"Fearlessness is the first requirement of spirituality. Cowards can never be moral." -- Mahatma Gandhi

Sunday, April 10, 2011

The 'Hard Problem' of Consciousness


Due to radical advances in brain imaging technologies - improved electroencephelogram (EEG),  positive-emission tomography (PET) and single photon emission computer tomography (SPECT) - it is now relatively easy to find out 'what' is going on in the brain at any point in time. What remains elusive is 'why' what is going on is, in fact, going on.

"Most neurophysiologists," says philosopher John Hick, Ph.D., "work on some highly specialized area of brain research and are not particularly interested in the philosophical issue, as they see it of the relationship between brain and consciousness." The 'easy problem,' according to Hicks, "is to trace precisely what is going on in the brain when someone is consciously perceiving, thinking, willing, experiencing some emotion, creating a work of art, etc." The 'hard problem', he notes, "is to find out what consciousness actually is and how it is caused."

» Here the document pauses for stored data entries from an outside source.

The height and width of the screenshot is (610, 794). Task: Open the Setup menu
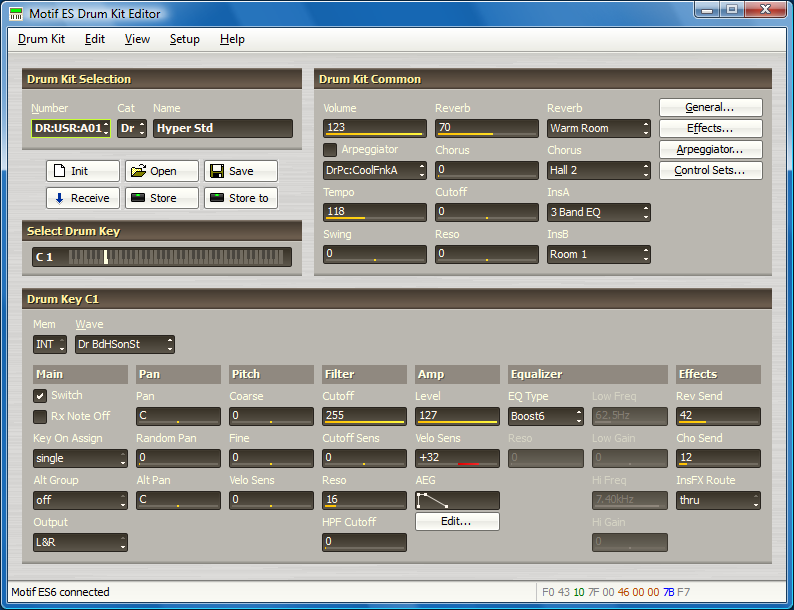click(x=184, y=39)
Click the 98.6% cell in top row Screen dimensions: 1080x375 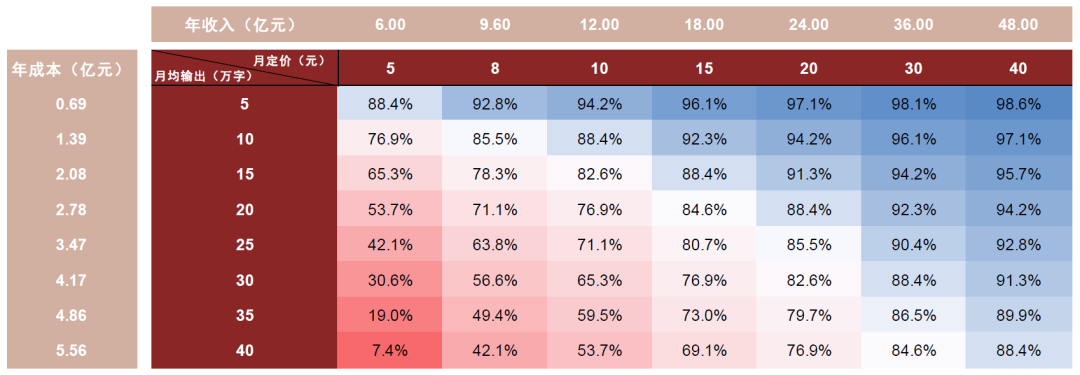[x=1017, y=104]
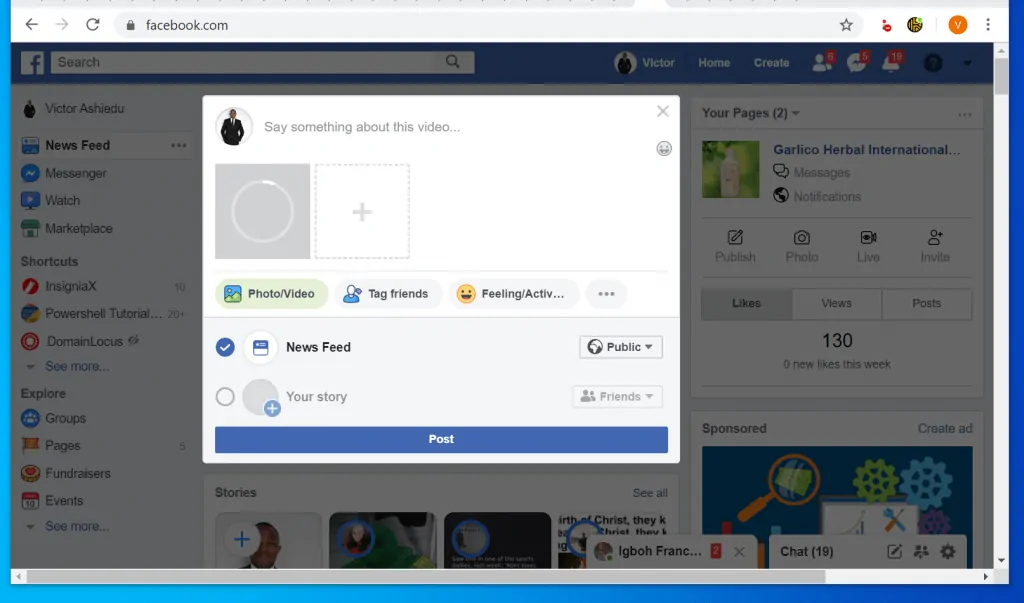The height and width of the screenshot is (603, 1024).
Task: Open the notifications bell in the navbar
Action: click(890, 62)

The 'orthodox' position of most mind science researchers and theorists is that the brain generates consciousness bio-chemically, even though no specific neural correlate (a related area of the brain, or a 'nerve center') has been found for the phenomenon of conscious itself. This 'materialist' view of the origination of consciousness "is encouraged by the fact that it is possible to trace, with increasing precision, the neural correlates of conscious episodes," Hick observes.

Yet, despite a plethora of data detailing what areas of the brain are associated with which conscious (and/or unconscious) experiences, Hick notes that it is a mistake in logic to assume that the vast body of correlations speaks at all to the question of causation. Moreover, he points to a growing number of neuroscientists and contemporary philosophers of the mind who hold to a contrarian view, even if they reject the admissibility of introspective and subjective evidence into the question of just 'what' consciousness is on scientific grounds.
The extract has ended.